### GIVEN TEXT ###
I'd be inclined to make a battery powered mechanical AC generator with a big
old flywheel on it to sell to these audiophiles :)

Regarding the equipment, most of the "audiophile" grade gear is analog, using
very little input cleaning circuitry if any at all. Whether this is desirable
from a sound quality perspective or not (assuming the input power is clean) is
debatable. Would be interesting to see what an electrical engineer in the
audio field says about this.

I'm sure there is some method to the seemingly mad claim that having your own
"pole" could make a difference in your audio quality through your amplifier.
If you consider that the coils on the other transformers that are positioned
on the same medium voltage lines (running the other houses on the block for
example) act as attenuators which partially soften out any harmonics from
devices under them (like switching power supplies found in any computer), then
effectively by installing your own, dedicated transformer (not actually just
having your own pole) you would be isolating to some extent potential noise
from those neighbors (noisy neighbors in the real sense), to only devices in
your own home. If you think of electrical harmonics like sound waves, they
would lose amplitude when traveling through the coils of a transformer. There
are also ways for transformers to be built so that it prevents these harmonics
from carrying upstream (see zigzag winding, isolated or "harmonic mitigating"
### DATASET ROWS ###
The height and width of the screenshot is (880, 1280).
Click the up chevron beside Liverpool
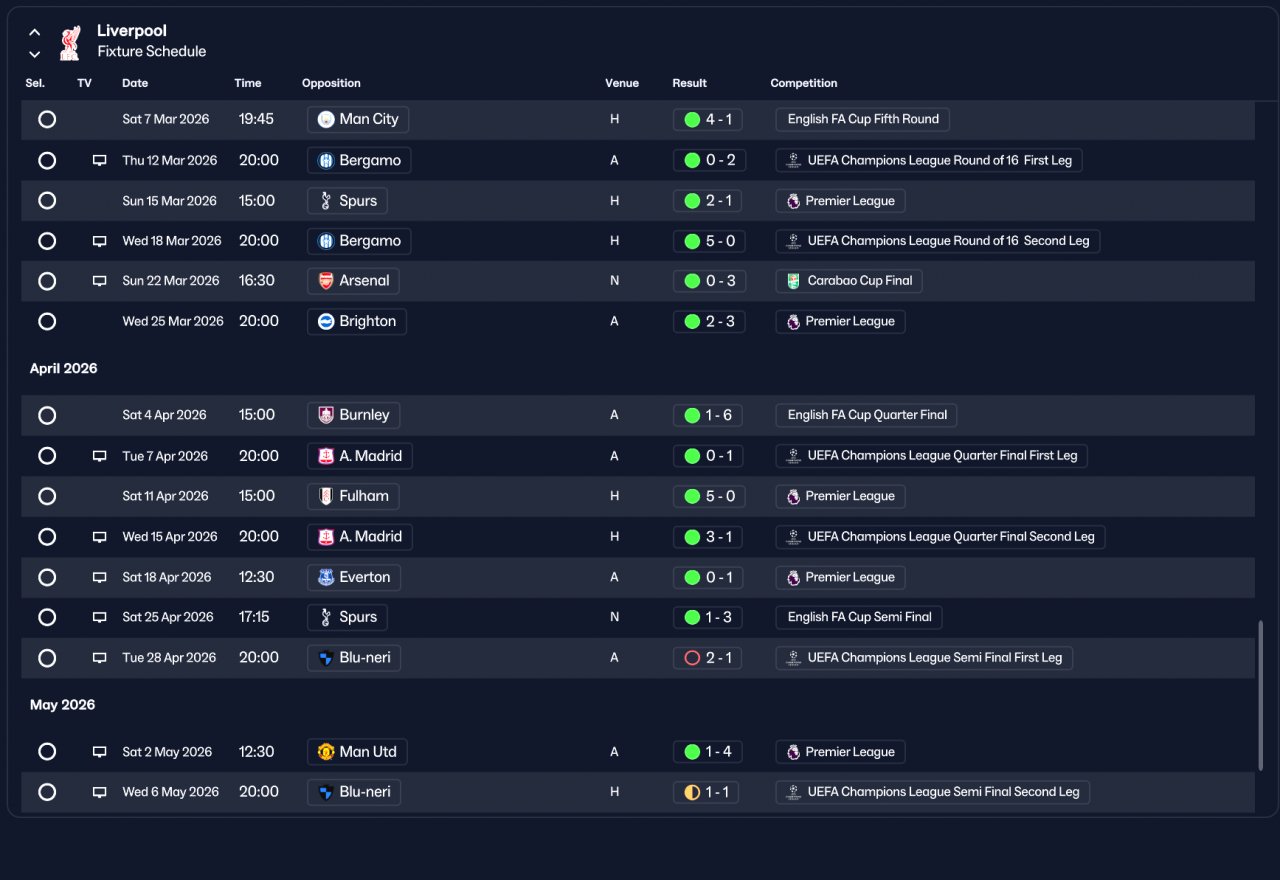click(x=35, y=32)
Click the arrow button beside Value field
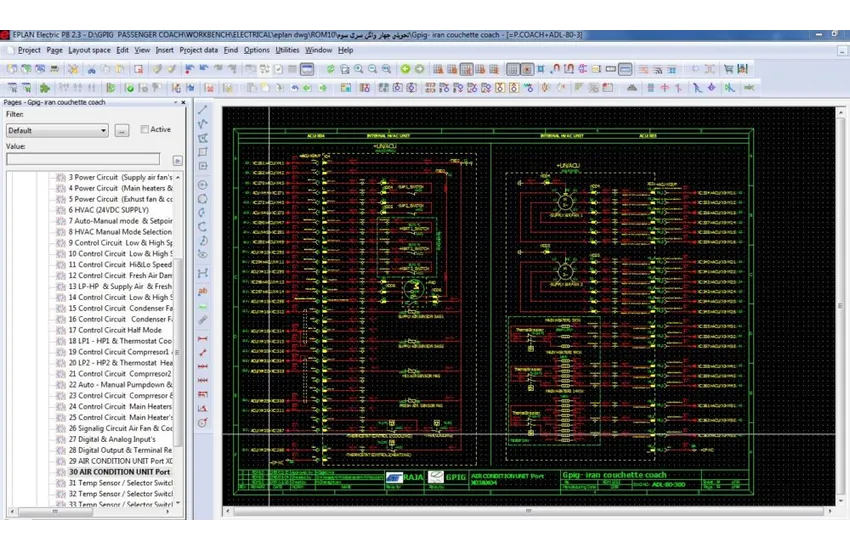The height and width of the screenshot is (550, 850). (177, 160)
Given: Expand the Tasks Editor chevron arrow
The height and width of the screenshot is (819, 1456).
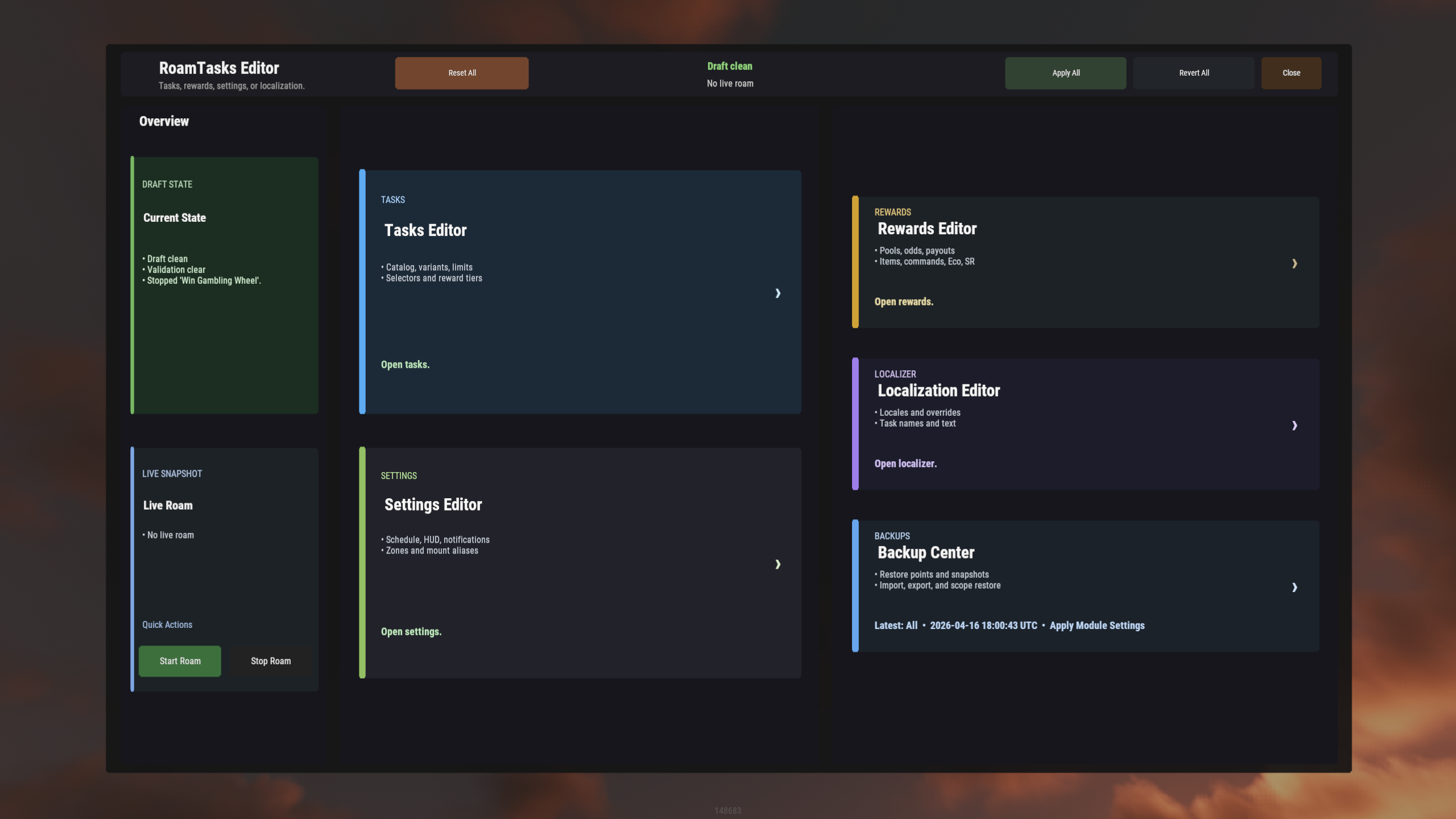Looking at the screenshot, I should [x=777, y=293].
###
**WRITTEN PROBLEM**
Can you write the next part of the forum post about transformers and audiophile power, starting right after its final line?

**FINAL RESULT**
transformers) but this would do nothing for the noise on the low voltage side
coming from neighbors on the same transformer. This would be the power line
equivalent of sharing a single broadband connection with your entire
neighborhood while trying to play a latency sensitive game with no QOS.

It would have been really interesting to see the ocillosope before and after.

------
pseingatl
The "can" attached to the pole is called a "pot." At least in the U.S., four
homes are normally attached to a pot. But sometimes, you might have as many as
eight. When eight are attached, you will have power drops, momentary losses of
electricity. Without a UPS, your desktop will turn off. Or your stereo system
will--flash on and off. Intolerable. The solution is an additional pot. Or
this man' solution, a pot of his own. It's not so crazy, in areas where
electricity is affected by a tropical climate or... not enough pots. I learned
this while struggling with electricity issues after surviving Hurricane Wilma
and talking to the repair crews.

------
LinuxBender
Commercial power is noisy and sloppy, especially in my neck of the woods. I
use a double conversion UPS (always on) to clean it up. I can feed them with a
generator and the output is still a nice steady clean sine wave. Beyond that,
I use line conditioners and rf chokes to clean up the noise a little prior to
reaching the ups.

Double conversion ups are not cheap. They start around 15x what you pay for
the AVR UPS that you can find in electronic stores. My power is so sloppy that
AVR UPS catch on fire after about 10 months.

------
confounded
A tangent, but seeing as this thread has awoken the HN audiophiles: What
should I look for/avoid in a DAC? Does it really matter if my source device is
an iPhone/iPad?

Reading blogs and review sites talk about the personality of DACs has started
to grind on me. Surely it’s just a question of accuracy which can be
summarized in a metric?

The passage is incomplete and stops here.